The new research offers some clues as to why that eusociality works out for naked mole-rats.

"If these two species [of naked mole-rats] have a requirement for elevated carbon dioxide they will prefer to return to the colony nest rather than venture above ground and start a new colony," McCloskey explains.

The genetic mutation examined in this study might, in turn, be one of the genes that make eusociality an advantage. And while humans are far from this kind of colony living, this finding shows we may have more in common with our friends the mole-rats than you may like to think.

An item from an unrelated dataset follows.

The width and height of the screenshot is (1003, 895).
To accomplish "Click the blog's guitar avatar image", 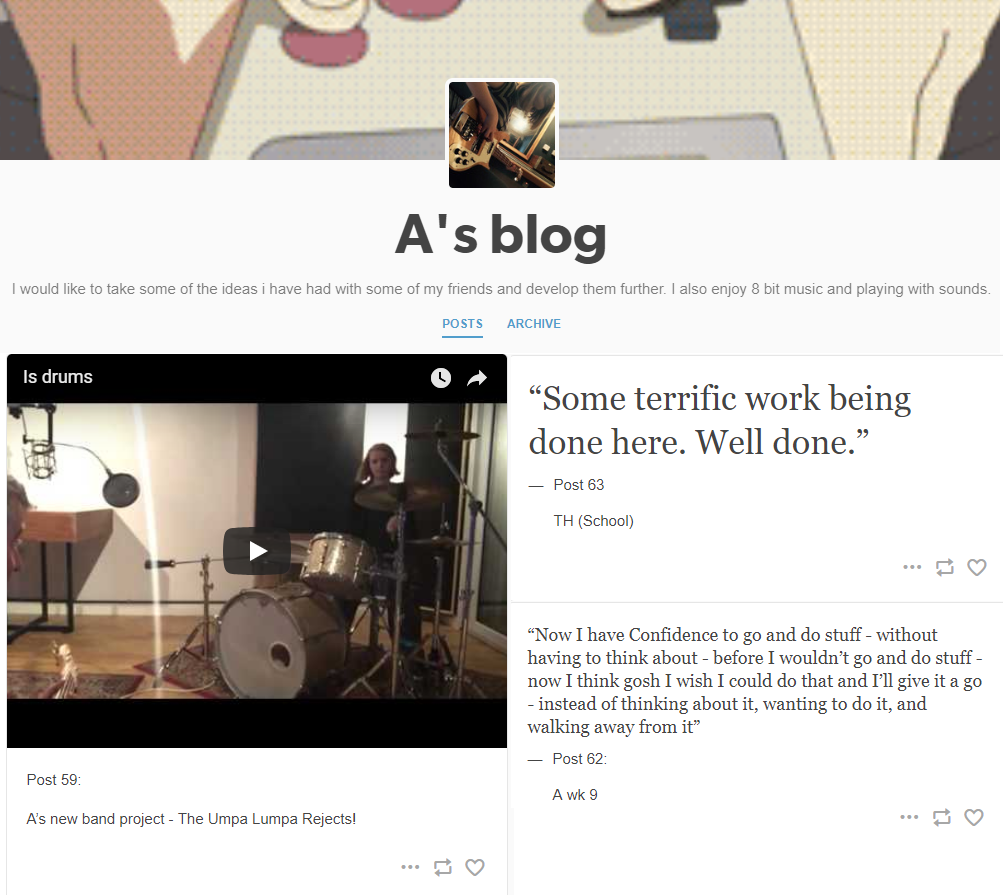I will 502,134.
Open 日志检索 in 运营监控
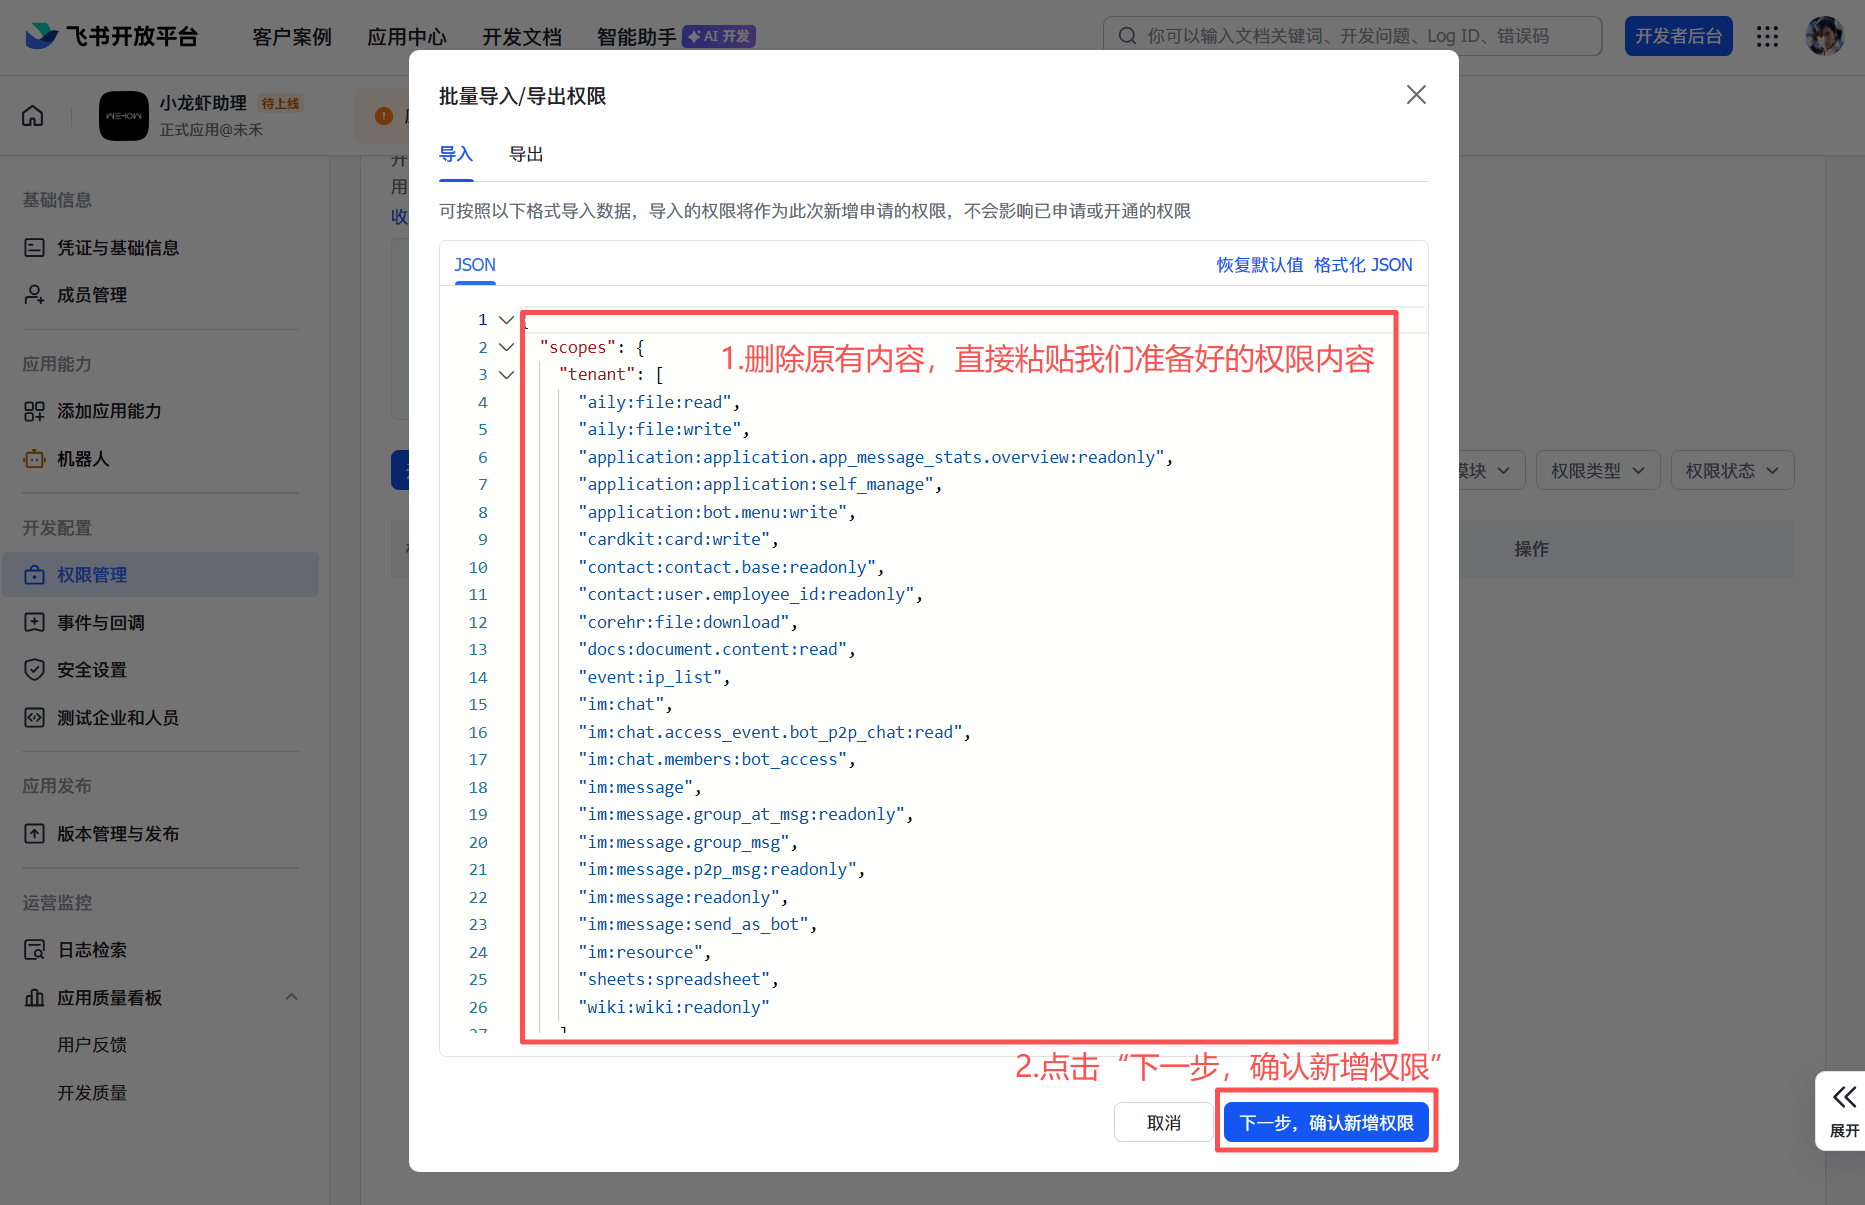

Abstract: African naked mole-rats were likely the first mammals to evolve eusociality, and thus required adaptations to conserve energy and tolerate the low oxygen and high carbon dioxide of a densely populated fossorial nest. As hypercapnia is known to suppress neuronal activity, we studied whether naked mole-rats might demonstrate energy savings in GABAergic inhibition. Using whole-colony behavioral monitoring of captive naked mole-rats, we found a consistent hypercapnic colony nest where all colony members spent the majority of their time. Analysis of the naked mole-rat genome revealed, uniquely among mammals, a histidine point variation in the neuronal potassium chloride cotransporter 2 (KCC2). A histidine missense substitution mutation at this locus in the human ortholog of KCC2, found previously in patients with febrile seizures and epilepsy, has been demonstrated to diminish neuronal chloride extrusion capacity, and thus impairs GABAergic inhibition. Seizures were observed, without pharmacological intervention, in adult naked mole-rats exposed to a simulated hyperthermic surface environment, causing hypocapnia. Consistent with the diminished function of KCC2, naked mole-rats demonstrate a reduced efficacy of inhibition that, remarkably, manifests as the triggering of seizures in adult naked mole-rats at room temperature by the GABAergic positive allosteric modulator diazepam. These seizures are blocked in the presence of nest-like levels of CO2 and likely to be mediated through GABAA receptor activity, based on in vitro recordings. These findings add altered GABAergic inhibition to a growing list of adaptations in the naked mole-rat and provide a plausible proximate mechanism for nesting behavior, where a return to the colony nest restores GABA-mediated inhibition.